I want to educate more optometrists who can serve low-income, diabetic, and underserved populations, especially those without health insurance."
— Donald Jarnagin, O.D., Glendale

Coming Full Circle

After receiving his Bachelor of Science and Doctor of Optometry (O.D.) degrees at Southern California College of Optometry, Jarnagin - a Phoenix native - returned to the city and went into practice with the optometrist who had provided his own vision care throughout his growing years. Within six years, Jarnagin became a full partner and took over the group practice twenty years later at his partner's retirement. When the opportunity at Midwestern University appeared, he and his staff moved the entire practice first to the Midwestern Multispecialty Clinic, then to the new Midwestern University Eye Institute which opened in October 2010.
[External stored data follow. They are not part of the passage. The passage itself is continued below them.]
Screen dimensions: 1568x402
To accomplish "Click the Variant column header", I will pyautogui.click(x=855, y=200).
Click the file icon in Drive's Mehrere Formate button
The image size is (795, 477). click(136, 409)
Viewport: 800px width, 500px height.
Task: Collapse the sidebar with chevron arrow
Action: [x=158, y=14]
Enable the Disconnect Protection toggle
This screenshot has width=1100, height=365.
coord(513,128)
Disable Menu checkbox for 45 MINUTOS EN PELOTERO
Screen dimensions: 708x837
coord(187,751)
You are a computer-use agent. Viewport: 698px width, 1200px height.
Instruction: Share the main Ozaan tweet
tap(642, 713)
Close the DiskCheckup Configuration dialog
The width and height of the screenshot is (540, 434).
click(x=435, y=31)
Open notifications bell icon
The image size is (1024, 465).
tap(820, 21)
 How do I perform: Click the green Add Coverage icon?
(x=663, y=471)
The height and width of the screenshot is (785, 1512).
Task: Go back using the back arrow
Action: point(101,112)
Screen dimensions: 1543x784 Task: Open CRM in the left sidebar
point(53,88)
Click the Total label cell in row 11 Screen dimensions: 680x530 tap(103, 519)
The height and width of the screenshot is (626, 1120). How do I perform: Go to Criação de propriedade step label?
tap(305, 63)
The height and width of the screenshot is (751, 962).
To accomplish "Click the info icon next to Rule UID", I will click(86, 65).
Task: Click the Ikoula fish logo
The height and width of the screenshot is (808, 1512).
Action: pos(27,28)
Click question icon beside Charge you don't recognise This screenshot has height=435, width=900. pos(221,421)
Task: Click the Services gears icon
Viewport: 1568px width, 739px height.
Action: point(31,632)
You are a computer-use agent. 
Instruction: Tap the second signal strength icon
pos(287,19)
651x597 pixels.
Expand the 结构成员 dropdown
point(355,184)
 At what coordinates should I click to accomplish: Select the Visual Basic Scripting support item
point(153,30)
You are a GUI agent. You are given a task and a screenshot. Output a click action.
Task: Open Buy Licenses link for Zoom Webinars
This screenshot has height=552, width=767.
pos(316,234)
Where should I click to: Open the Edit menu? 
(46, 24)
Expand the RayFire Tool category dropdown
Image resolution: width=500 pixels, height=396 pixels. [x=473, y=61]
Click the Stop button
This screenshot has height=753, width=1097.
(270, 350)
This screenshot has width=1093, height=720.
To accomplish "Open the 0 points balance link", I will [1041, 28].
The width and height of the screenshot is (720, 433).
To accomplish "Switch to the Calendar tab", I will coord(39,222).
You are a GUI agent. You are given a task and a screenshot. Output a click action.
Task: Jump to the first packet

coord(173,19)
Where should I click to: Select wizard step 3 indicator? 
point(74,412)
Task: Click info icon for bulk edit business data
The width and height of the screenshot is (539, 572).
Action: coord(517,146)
"Midwestern's multidisciplinary approach to healthcare education is exactly right," says Jarnagin. "Our students interact with the other health professions on campus and learn the team approach to healthcare. Community-based clinics are the key to new and effective treatment for patients. MWU students rotate through the various practice areas, so they become comfortable with that kind of collaboration. Getting into rotations early in their educational career also provides valuable experience."

Medical Mission to Guatemala

As part of his community service commitment, Jarnagin works with the Glendale (AZ) Rotary Club on MWU/DOCARE multidisciplinary medical missions to Guatemala that also use thousands of pairs of glasses donated by local Lions Clubs. "In the small towns in Guatemala, we see mostly Mayan populations — children and adults with vision and medical eye problems," says Jarnagin. "This population faces severe discrimination and lack of services. We'll use 8,000 to 10,000 pairs of glasses in the two weeks of our mission, and we find an immediate reaction to vision correction. These children can now see the chalkboard clearly, which also improves their reading ability, so they have better opportunities in school and beyond. The older people need reading glasses so they can continue to do the beautiful handwork that provides their income."

First-Class Clinic

As the Dean of the Arizona College of Optometry, Jarnagin enjoys interacting with the other healthcare professionals at Midwestern and the challenges and opportunities involved in administering a first-class optometry program and state-of-the-art clinic. "The Midwestern University Eye Institute is a first-class clinic, providing excellent resources and new equipment that gives our students the best optometry education possible. It's a great place, where everyone is open, positive, and helpful."

Jarnagin, O.D.Donald Jarnagin, O.D., is the Dean of the Arizona College of Optometry (AZCOPT) at Midwestern University's Glendale (AZ) Campus. Jarnagin was awarded O.D. of the Year from the Central Arizona Optometry Society, the Arizona Optometric Association, and the Great Western Council of Optometry, and was named the 2007 Southern California College of Optometry Distinguished Alumnus.